__TEXT EXTRACT__.
----

Coder Social home page Coder Social logo

Comments (19)

mgeisler avatar mgeisler commented on July 23, 2024

When doing this, it's critically important that we run the same transformations on the existing po/*.po files. That way we can keep the work of the translators intact.

from comprehensive-rust.

moutikabdessabour avatar moutikabdessabour commented on July 23, 2024

why not use the markdown parser used by mdbook pulldown_cmark to extract paragraph and then reconstruct it?

from comprehensive-rust.

mgeisler avatar mgeisler commented on July 23, 2024

@moutikabdessabour we should definitely use pulldown_cmark for this!

from comprehensive-rust.

djmitche avatar djmitche commented on July 23, 2024

I'd like to work on this, if you don't mind assigning it to me. I can see how to replace the existing extract_paragraphs with a more sophisticated thing that emits a bunch of textual chunks.

run the same transformations on the existing po/*.po files

Did you have something "easy" in mind for this? My thinking was that this would be a kind of half-automated process, where with some iteration I could find a one-off way to translate all of the old msgid's to new msgid's, and then apply those to the po/*.po files, keeping the existing translation.

from comprehensive-rust.

jooyunghan avatar jooyunghan commented on July 23, 2024

While working on the Korean translation i found that keeping MD stuff(ie bullets) was helpful because it gave me freedom to do whatever fits better in the target language like splitting a single bullet into two when necessary. It's probably the same reason why mgeisler@ thought trimming links would be a poor idea.

from comprehensive-rust.

djmitche avatar djmitche commented on July 23, 2024

That makes a lot of sense. I think we could adjust the chunk-extraction to collapse adjacent list-item chunks into a single chunk.

from comprehensive-rust.

mgeisler avatar mgeisler commented on July 23, 2024

Did you have something "easy" in mind for this? My thinking was that this would be a kind of half-automated process, where with some iteration I could find a one-off way to translate all of the old msgid's to new msgid's, and then apply those to the po/*.po files, keeping the existing translation.

Yes, that was also roughly my idea. Basically that the new extraction functionality can be accessed from some temporary tool which will iterate over pairs of msgid and msgstr and apply the same extraction to those, producing yet more pairs. As you say, the idea is that a fully translated .po file should remain translated after running a new mdbook-xgettext followed by msgmerge.

I'm thinking this should be done in smaller steps and that each step should be carried out on the .po files in lock step:

Perhaps we can start by teaching mdbook-xgettext to do proper Markdown parsing via pulldown_cmark first. Use new_cmark_parser to get a Parser and then probably into_offset_iter to get something which has the needed byte offsets.

----

__REQUIRED ACTIONS__.
1 - For each statement, say whether the thread on Markdown extraction for translations agrees with it, answering yes or no and quoting the words of the thread that decide it. (a) One commenter proposed using pulldown_cmark to extract paragraphs and reconstruct them. (b) The Korean translator found that keeping Markdown bullets got in the way of the translation. (c) mgeisler prefers to make the change in one large step.
2 - Carry on the thread on Markdown extraction for translations, picking up after its final sentence.
The entries have no connection to the thread on Markdown extraction for translations.

----

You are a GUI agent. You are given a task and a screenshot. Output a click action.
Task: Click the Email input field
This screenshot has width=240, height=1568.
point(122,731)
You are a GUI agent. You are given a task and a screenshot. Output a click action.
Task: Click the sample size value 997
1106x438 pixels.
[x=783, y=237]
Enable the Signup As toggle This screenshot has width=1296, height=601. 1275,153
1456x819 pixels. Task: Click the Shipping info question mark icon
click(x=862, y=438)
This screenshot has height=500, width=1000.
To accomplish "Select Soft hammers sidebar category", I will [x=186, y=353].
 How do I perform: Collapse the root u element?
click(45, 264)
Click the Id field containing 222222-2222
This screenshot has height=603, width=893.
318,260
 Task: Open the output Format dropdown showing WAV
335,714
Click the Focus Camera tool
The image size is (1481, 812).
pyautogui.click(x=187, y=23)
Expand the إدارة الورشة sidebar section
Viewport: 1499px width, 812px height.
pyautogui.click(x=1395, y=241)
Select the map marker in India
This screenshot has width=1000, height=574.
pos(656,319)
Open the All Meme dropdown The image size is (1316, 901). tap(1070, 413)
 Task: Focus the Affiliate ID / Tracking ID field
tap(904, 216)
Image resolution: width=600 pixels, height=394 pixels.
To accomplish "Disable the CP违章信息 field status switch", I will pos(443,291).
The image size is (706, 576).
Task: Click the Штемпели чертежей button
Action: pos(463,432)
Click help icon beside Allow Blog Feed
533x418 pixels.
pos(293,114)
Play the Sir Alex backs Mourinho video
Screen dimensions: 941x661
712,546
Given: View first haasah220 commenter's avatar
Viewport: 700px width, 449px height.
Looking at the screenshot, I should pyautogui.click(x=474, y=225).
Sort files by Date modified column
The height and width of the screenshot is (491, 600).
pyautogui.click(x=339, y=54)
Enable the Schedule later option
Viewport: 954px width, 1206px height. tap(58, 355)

----

__OUTPUTS IN ORDER__.
1 -
(a) Yes: "why not use the markdown parser used by mdbook pulldown_cmark to extract paragraph and then reconstruct it?"
(b) No: "keeping MD stuff(ie bullets) was helpful"
(c) No: "I'm thinking this should be done in smaller steps"

2 -
Next, I imagine it would be easy to extract fenced code blocks as a unit, and probably also easy to strip away # from headings.

I've been dabbling a bit with this myself and I think the biggest trouble will be to parse all of the different Tag variants. So one thought I had was to only parse the simple stuff at first and bail out if you see anything else. Bailing out would mean fall back to the naive \n\n+ splitting of the file. Most pages in the course are very simple: a heading, some text, a code block. At least they used to be like that, but many of them now have "speaker notes" which is a trailing <details> ... </details> block at the end.

While working on the Korean translation i found that keeping MD stuff(ie bullets) was helpful because it gave me freedom to do whatever fits better in the target language like splitting a single bullet into two when necessary.

I knew that the current system gives us that freedom, but I didn't know the freedom was used πŸ˜„ Can you tell us more about where you had to do this? My gut feeling is that we should try to improve the original English text in those cases.

from comprehensive-rust.

djmitche avatar djmitche commented on July 23, 2024

I got a start on this today in #449.

I think this can get pretty close to producing the existing set of messages. This is probably a good place to start, and then update the .po files where they differ (number of newlines, maybe some funny business around <details>, etc.). Then a followup could wrap paragraphs, remove # from headers, break up bullet lists (if desired), and so on. The transformations on the .po files for these followups should be pretty straightforward.

from comprehensive-rust.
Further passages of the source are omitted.